Ive had their internet for about 14 months - big selling point was no contract. Has been absolutely fine
Been with the broadband service for 4 years, happy to pay full price and stay with them now. Been a near faultless service in that time, occasional self channel changes on the router if speed has dropped. Never experienced throttling of any sort, a constant 74 Mbps Steady signal for streaming purposes,. No threatening letters, no matter how much you download. ,
The contention on their service is abysmal. We were getting less than 2mbps in the evenings, then as soon as I switch on a VPN it would jump to 20mbps, so clearly they are packet scanning and also in contravention to EU net neutrality rules. Customer service is terrible too. We had to write to the CEO before any visible action was taken, and finally after 9 weeks they removed their service from our line and refunded us. In the mean time we were not able to order any other service from another company. They blame BT Openreach for everything, are accountable for nothing. If you do any kind of home working you can expect to have to buy yourself a mobile broadband dongle as upload speeds of less than 1mbps as a matter of routine will force you back into the office in no time. Do yourself a favour and read online reviews, then stay away.
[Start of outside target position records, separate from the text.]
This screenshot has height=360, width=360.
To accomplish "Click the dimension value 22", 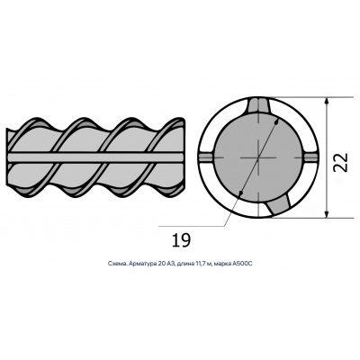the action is coord(341,162).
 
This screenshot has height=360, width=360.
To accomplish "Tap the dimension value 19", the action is coord(181,240).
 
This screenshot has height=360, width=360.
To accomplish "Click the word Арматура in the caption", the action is coord(143,264).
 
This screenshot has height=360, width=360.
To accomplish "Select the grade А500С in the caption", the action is coord(244,264).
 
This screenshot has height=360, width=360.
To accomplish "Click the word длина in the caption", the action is coord(185,264).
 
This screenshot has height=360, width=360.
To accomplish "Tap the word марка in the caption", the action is coord(224,264).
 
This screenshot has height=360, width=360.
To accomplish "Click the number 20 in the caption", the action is coord(160,264).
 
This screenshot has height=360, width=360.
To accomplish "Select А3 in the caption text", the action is coord(170,264).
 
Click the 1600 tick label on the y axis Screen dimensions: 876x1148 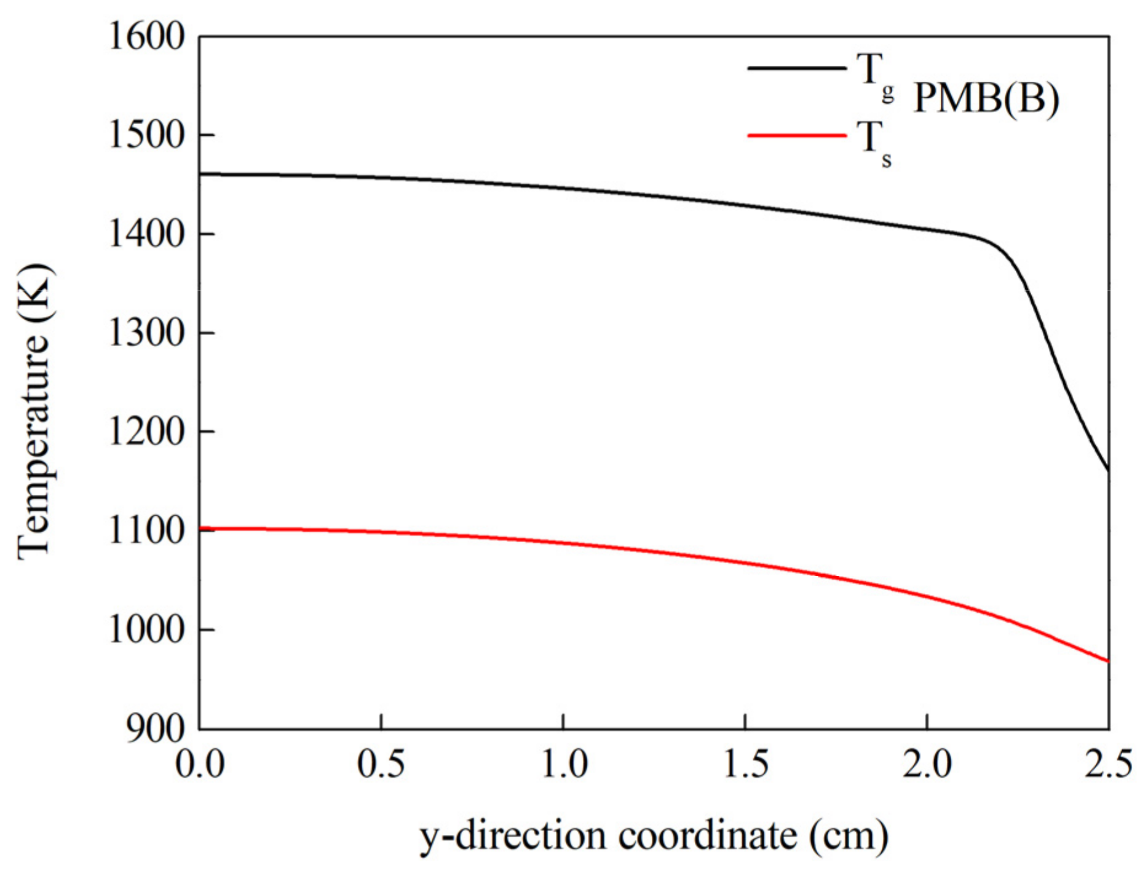pyautogui.click(x=146, y=36)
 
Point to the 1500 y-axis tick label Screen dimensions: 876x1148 pyautogui.click(x=146, y=135)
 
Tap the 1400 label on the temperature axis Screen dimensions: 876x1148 pyautogui.click(x=146, y=234)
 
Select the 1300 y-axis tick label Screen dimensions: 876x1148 pyautogui.click(x=146, y=333)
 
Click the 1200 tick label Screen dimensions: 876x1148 pyautogui.click(x=146, y=432)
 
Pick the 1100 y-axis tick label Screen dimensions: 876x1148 pyautogui.click(x=146, y=531)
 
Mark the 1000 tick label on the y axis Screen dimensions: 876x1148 pyautogui.click(x=146, y=629)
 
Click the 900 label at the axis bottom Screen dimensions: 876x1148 pyautogui.click(x=155, y=728)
You're welcome.
The same was said last year for closure early 2019, then NPower merger then they scrapped that. It’s floating a subsidiary that it will most probably be the majority shareholder in, tax advantages to that as well as holding a separate board to account, it’s all a farce really. Two SSE companies now need to make profit lol they are dependent on each other esp in the SSE Distribution for north Scotland, this is about shifting blame and making that person accountable, doubtful they will sell off North Scotland retail if they eventually sell this new energy retail division off. They will want the cream, sell the rest where it doesn’t have Distribution rights. Frankly it’s all nonsense, a proper Chief Exec would be running the company correctly, not fragmenting it, it’s got massive assets in Distribution in the U.K. and if you can’t make good profit out that you as CE are out your comfort zone on capability. Simplicity is if you hike above RPI customers will leave. 10% hike (lol) that was always going to lose money when you are trying to gain it and market share. Ofgem caps raised, “unsustainable business models” means wants hundreds of percent profit, not a fair deal for a non obligatory utility service, you can go without gas but not electricity. I mean just look at what Ireland done with broadband over electricity, look at SSE selling consumers broadband (excited) There is money in enterprise telecom customers, little in reselling BT Openreach when you pay for the external marketing. Now it’s almost giving fibre broadband away to tie people into its higher rates utility products (lol) The companies a strong company with assets and a absolute poor one in leadership pool. Their plans ?? Reminds me when Alldays was the subsidiary of Watson & Philip Wholesalers, one company had to go bankrupt for the other to profit, the wholesale to retail margins were tiny, Co-op got a good shop footprint out of that at least, with utility customers just move to another, there’s nothing for a bankruptcy administrator to sell of real value with SSE Retail Energy, so are SSE trying to offhive energy retail staff costs and pensions because it certainly seems that way, if it goes under well SSE save a lot of money and start afresh cheap. Expect a new branding/merger then with no reference to SSE, can’t have the parent brand damaged by how they are going to liquidate high wages/pensions in it call centre admin.